Continue the forum thread below, in which members share what they have been reading, starting after its final line.

──────── EXCERPT

Mar 5, 2015 - 07:21pm PT
I had a great time recently reading Altered Carbon by Richard K. Morgan. If you're in the mood for good hard science fiction, Morgan's your man. Seriously good dialog and a well-developed plot. I'm now into the second of these three books about the main protagonist, Takeshi Kovacs.
vector

climber
Mar 5, 2015 - 10:03pm PT
{Taught "Rime of the Ancient Mariner" last week. "Water water everywhere and not a drop to drink."}

Sully, you're a teacher? The quote is "Water, water everywhere, nor any drop to drink."
Flip Flop

Trad climber
Truckee, CA
Mar 5, 2015 - 10:06pm PT
Annapurna-Maurice Herzog. (Again)
Danny the Champion of the World- Dahl (to my son.)
jgill

Boulder climber
The high prairie of southern Colorado
Mar 5, 2015 - 10:29pm PT
Latest Reacher book in big print. BURT BRONSON would appreciate it.

Also a David Poyer Dan Lenson book. Good navy drama.

────────────────
──────── SUPPLIED RECORDS

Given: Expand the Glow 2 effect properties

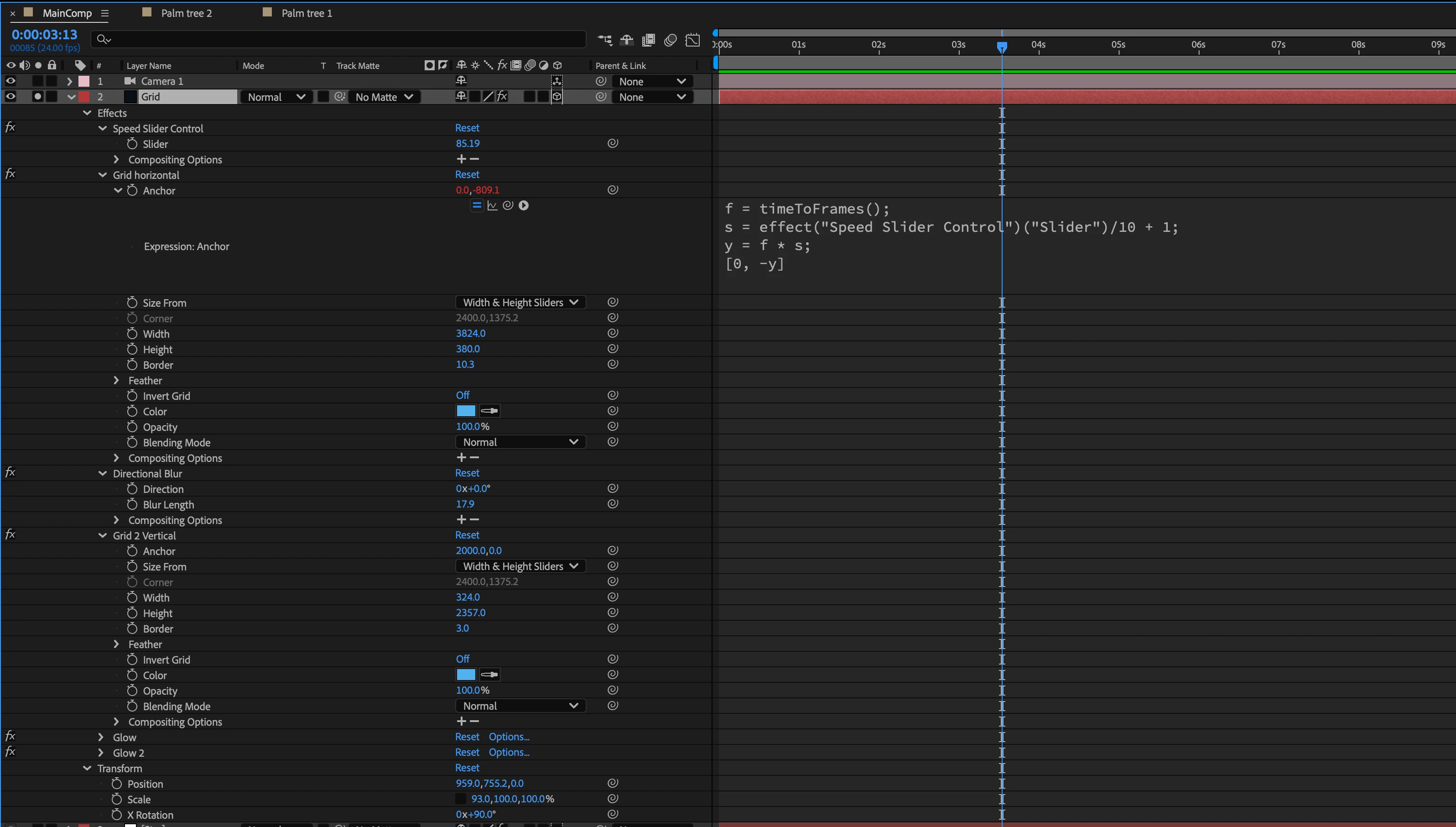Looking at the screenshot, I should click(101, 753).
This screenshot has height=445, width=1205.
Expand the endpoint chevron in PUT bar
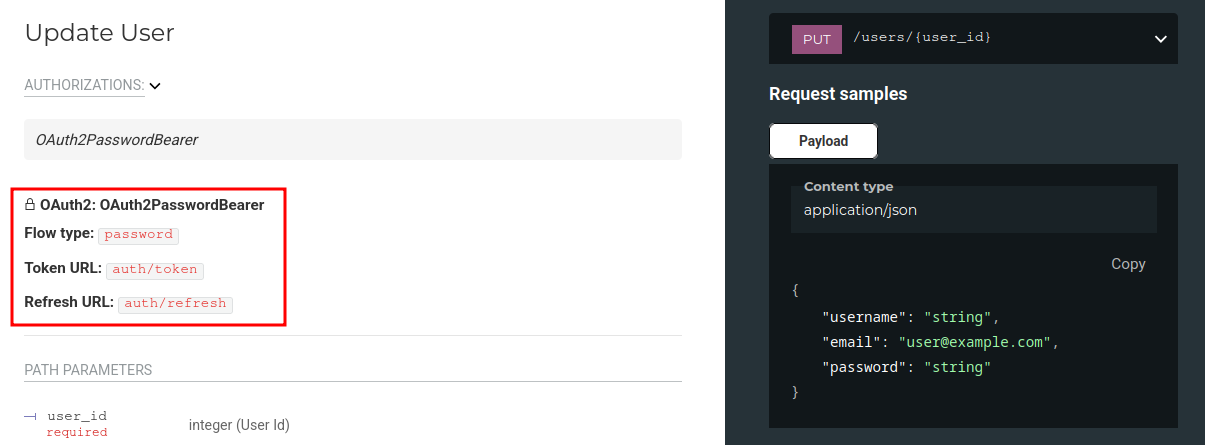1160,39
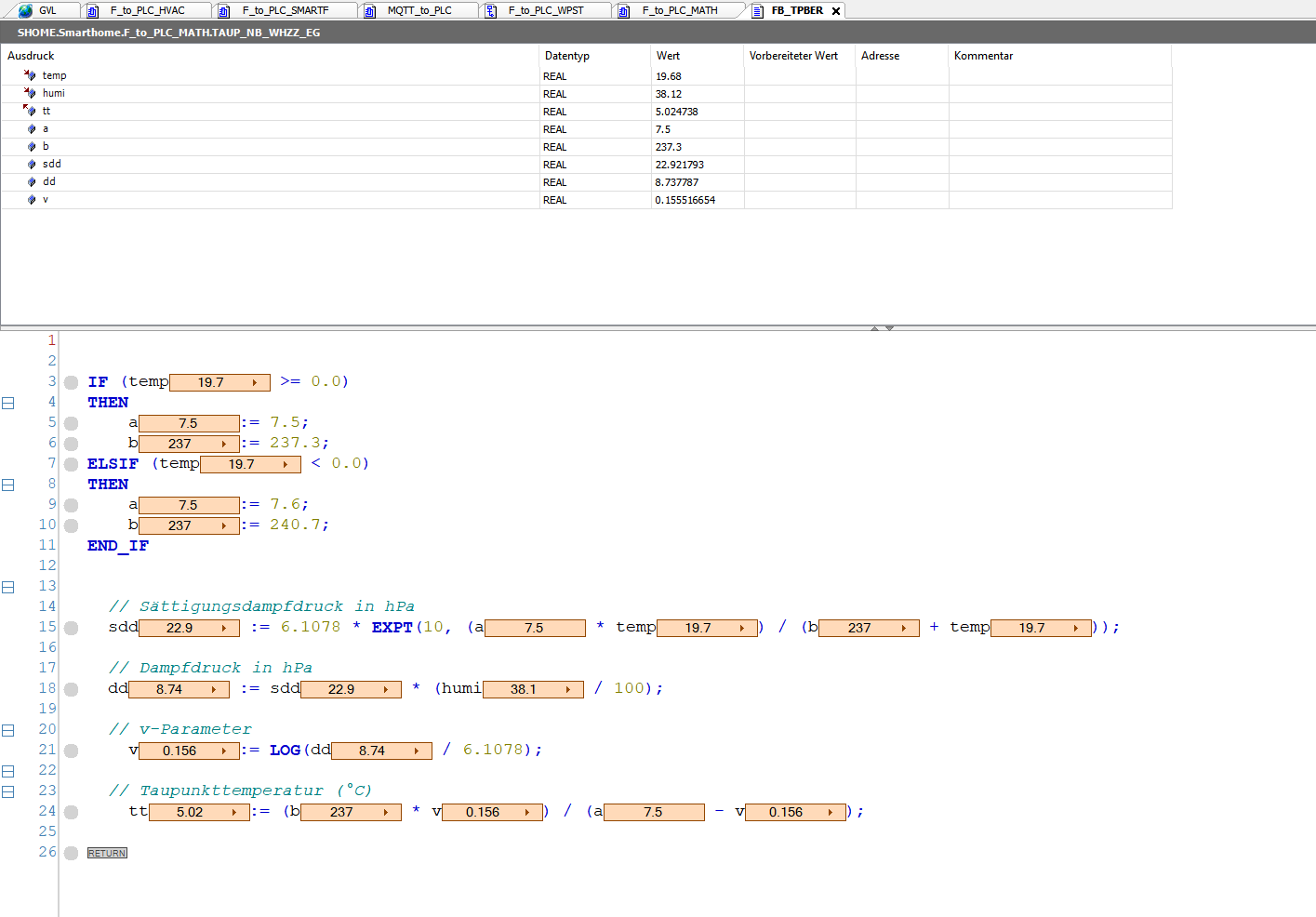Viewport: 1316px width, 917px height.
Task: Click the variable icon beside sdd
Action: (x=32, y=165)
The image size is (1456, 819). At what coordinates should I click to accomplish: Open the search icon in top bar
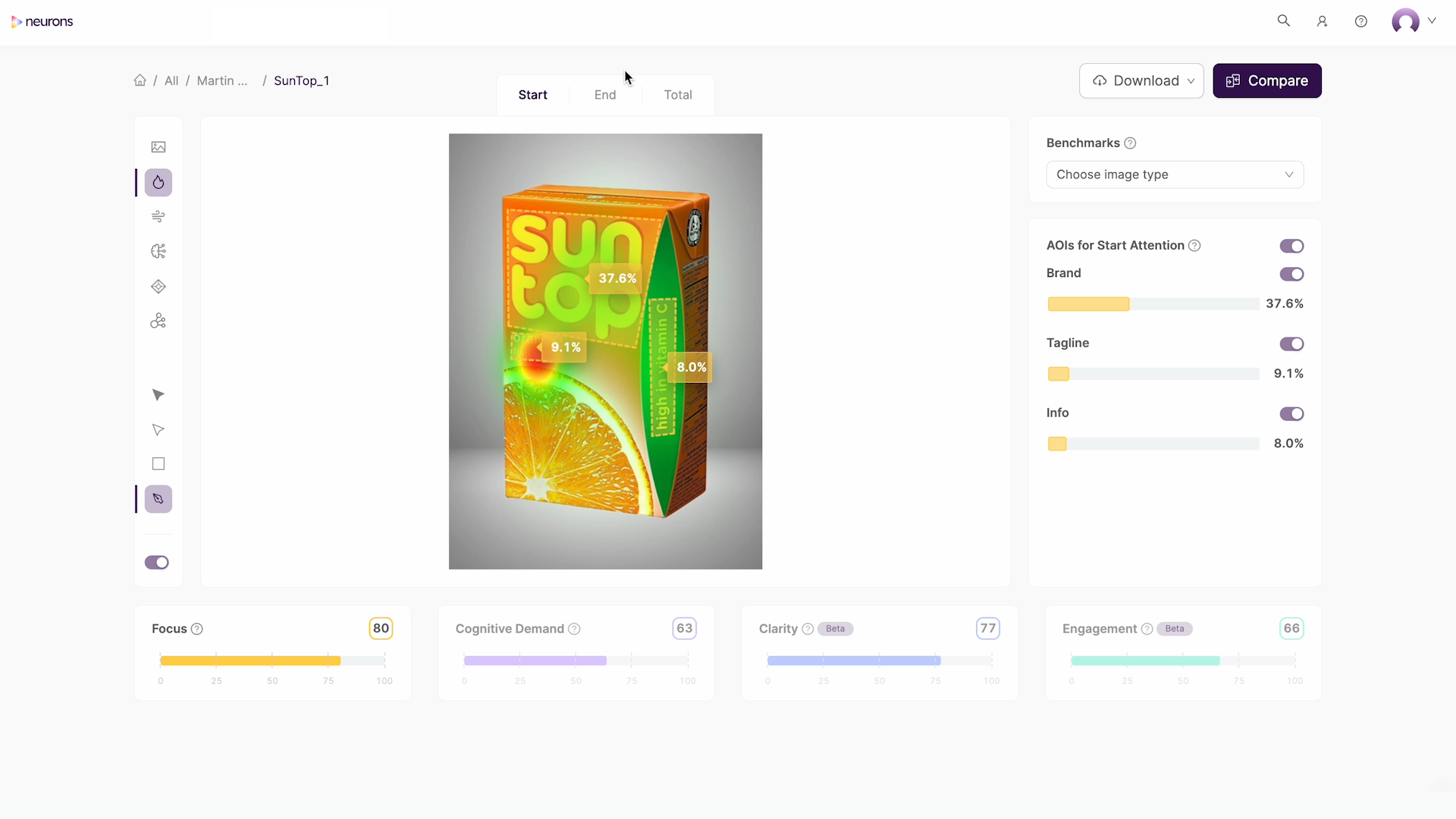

────────────────

**ANSWER FOR THIS EXERCISE:**
But Black Sails and Banshee keep me occupied while on the couch.
NutAgain!

Trad climber
South Pasadena, CA
Mar 5, 2015 - 10:49pm PT
I'm a parallel reader. Or more precisely put, I'm a serial interleaving reader:
Anna Karenina
Holcroft Covenant (an old Robert Ludlum thriller)
50 Classic Backcountry Ski and Snowboard Summits in California
Gregory Crouch

Social climber
Walnut Creek, California
Mar 6, 2015 - 08:21am PT
An Altered Carbon sighting! Excellent sci-fi noir, that. And set in San Francisco, which we should link to that thread currently devoted to people devoted to slagging off the Bay Area.

I've read all or most of Hemingway, Steinbeck, and Saul Bellow... to go with all of Patrick O'Brien, Michael Connelly, Alan Furst, and (almost all of) Bernard Cornwwell and Iain M. Banks's sci fi books. Because I do love me some potboilers.

If you're into historical fiction, you'll love Alan Furst--atmospheric espionage novels usually set in Eastern Europe, Germany, and France in the run up to World War II.

(And Tobia, psyched to hear that you're enjoying China's Wings. Thanks for taking the time to read it.)
NutAgain!

Trad climber
South Pasadena, CA
Mar 6, 2015 - 08:44am PT
GC, thanks for the heads up on Furst.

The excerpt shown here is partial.